O imunizante AstraZeneca iniciou testes clínicos no Reino Unido, mas ainda não divulgou conclusão preliminar. A Fiocruz, responsável pela importação e pela produção do insumo, informou que “não está envolvida em nenhum grupo de pesquisa sobre vacinação nessa faixa”.
A Pifzer anunciou ontem que está em curso um estudo global para a aplicação de sua vacina contra a Covid-19 em crianças. Segundo funcionários, crianças de até 6 meses já receberam a injeção inicial da vacina Pfizer-BioNTech como parte do teste.
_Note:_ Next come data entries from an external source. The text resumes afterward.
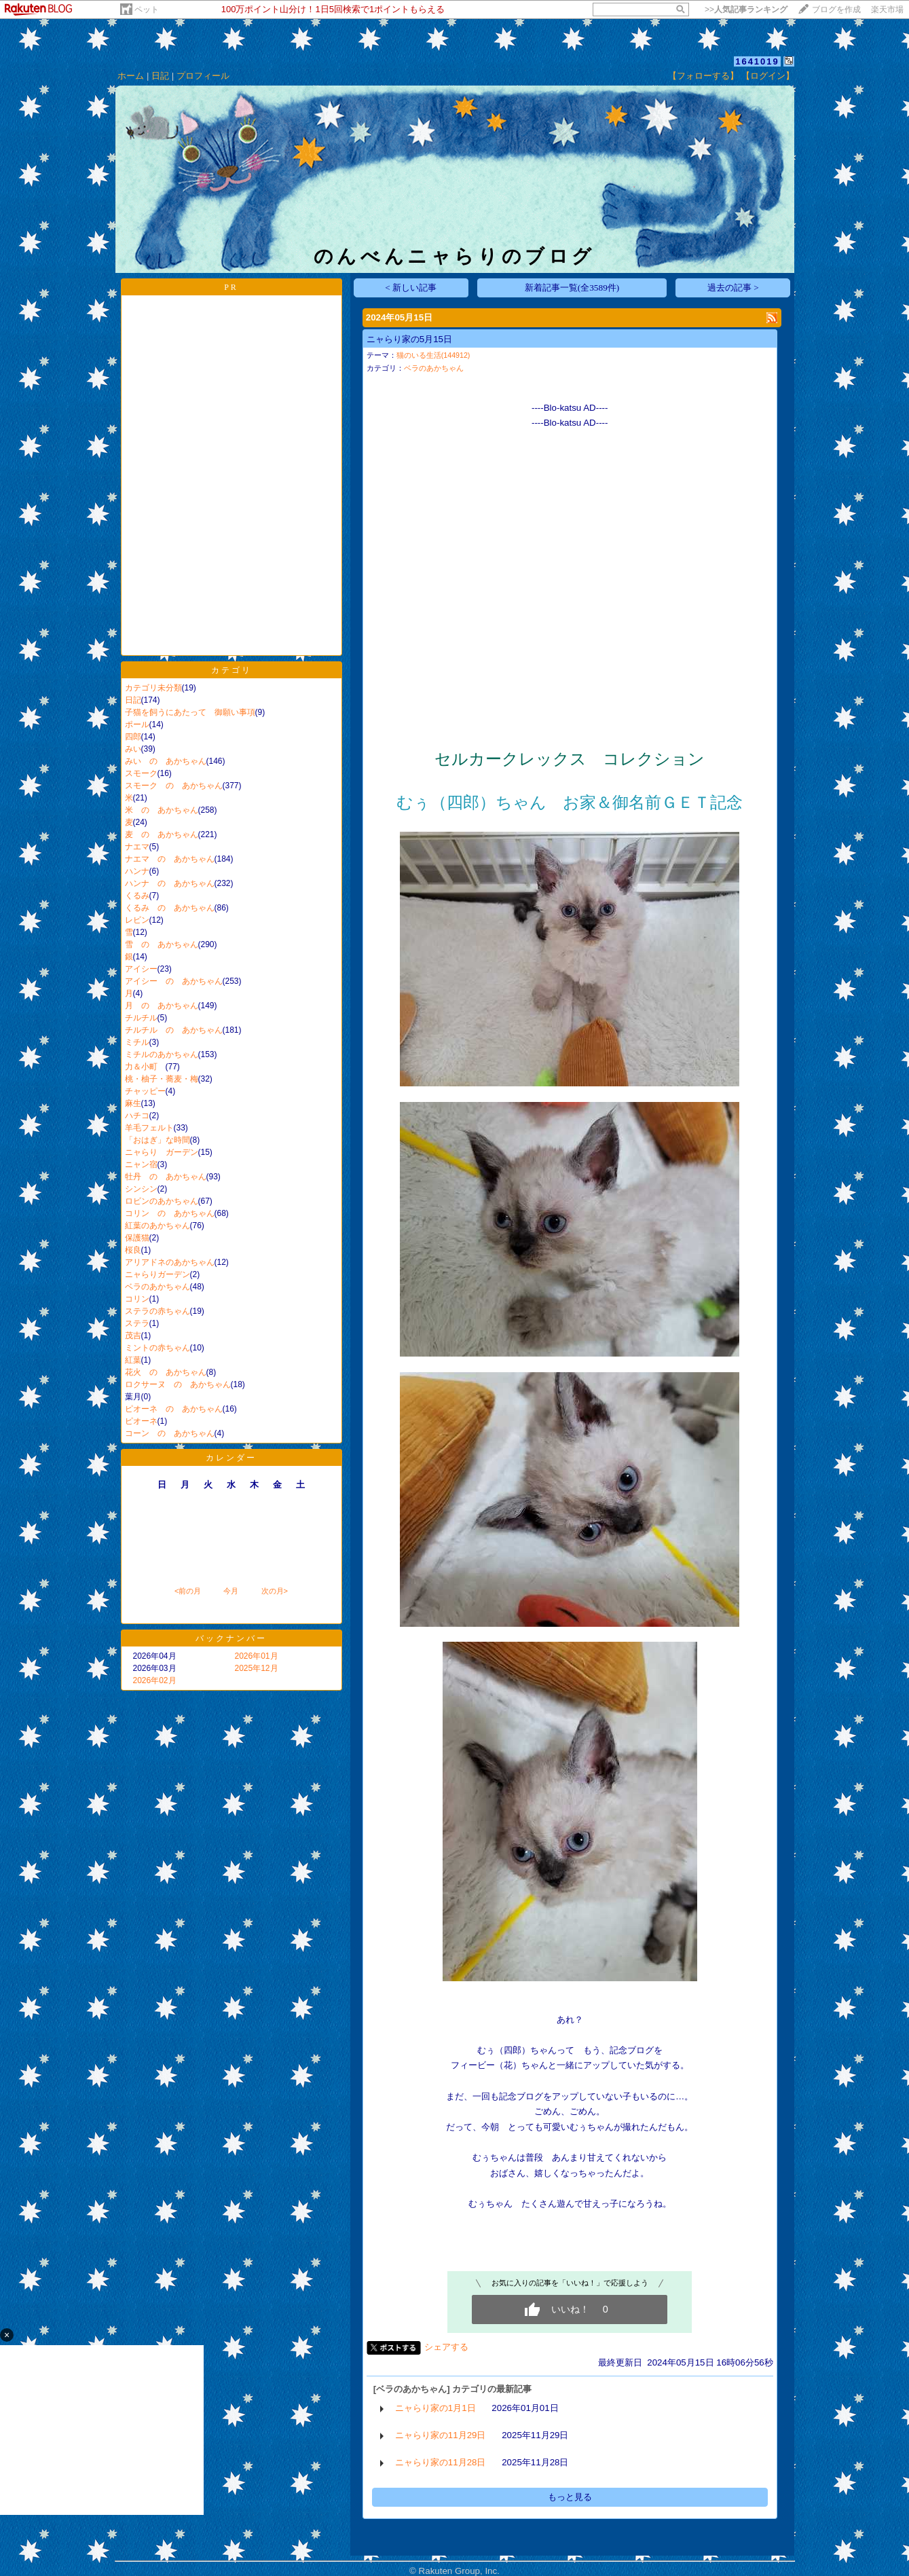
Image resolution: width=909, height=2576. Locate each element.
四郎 (133, 736)
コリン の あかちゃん (170, 1213)
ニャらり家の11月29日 (440, 2435)
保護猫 (137, 1238)
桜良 (133, 1250)
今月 (230, 1591)
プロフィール (203, 76)
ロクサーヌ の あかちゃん (178, 1384)
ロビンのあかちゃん (161, 1201)
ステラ (137, 1323)
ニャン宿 (141, 1164)
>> (746, 9)
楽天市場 (887, 9)
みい (133, 749)
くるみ (137, 895)
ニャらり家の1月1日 (435, 2408)
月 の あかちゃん (161, 1005)
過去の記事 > (733, 287)
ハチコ (137, 1115)
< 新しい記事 (411, 287)
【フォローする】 (703, 76)
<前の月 (187, 1591)
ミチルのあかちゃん (161, 1054)
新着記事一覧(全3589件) (572, 287)
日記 (160, 76)
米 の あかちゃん (161, 810)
O estudo deve contar com 144 participantes nessa fase, que vai determinar a dosagem adequada para cada faixa etária: 6 meses a 2 anos; 2 anos a 5 anos; e 5 anos a 11 anos. Três diferentes dosagens da vacina serão testadas em cada faixa etária, começando pela mais velha.
Por meio de nota, o Ministério da Saúde alegou que “acompanha e financia estudos para analisar a efetividade e a segurança das vacinas em menores de 18 anos”. A Agência Nacional de Vigilância Sanitária (Anvisa) informou que não há estudos autorizados no país para testes de vacinas com crianças e adolescentes.
Proteção de outros imunizantes
Nos EUA, pesquisa recente apontou que crianças imunizadas contra a gripe apresentaram menos chance de desenvolver sintomas da Covid-19. Outras vacinas, como BCG (contra a tuberculose) e tríplice viral (contra sarampo, rubéola e caxumba), também teriam efeitos protetores contra o vírus. Renato Kfouri, da Sociedade Brasileira de Pediatria, ressalta que essas pesquisas ainda são preliminares. “Não há nenhuma evidência concreta. São só especulações de que essas vacinas poderiam poupar as crianças”, diz.
Já o professor André Ricardo da Silva Araújo, da Faculdade de Medicina da Universidade Federal Fluminense, apresenta outra hipótese: “Nessa faixa etária, existe uma competição entre os vírus, em que um prevalece ou não. Para a criança, o coronavírus não é o vírus, mas só mais um entre tantos. O que temos visto são alguns casos leves, em que a criança fica internada dois ou três dias”.
O país registrou cerca de 400 óbitos entre menores de 1 ano (0,2% do total), menos de 200 entre 1 e 5 anos (0,1%) e pouco mais de 650 de 6 a 19 (0,3%).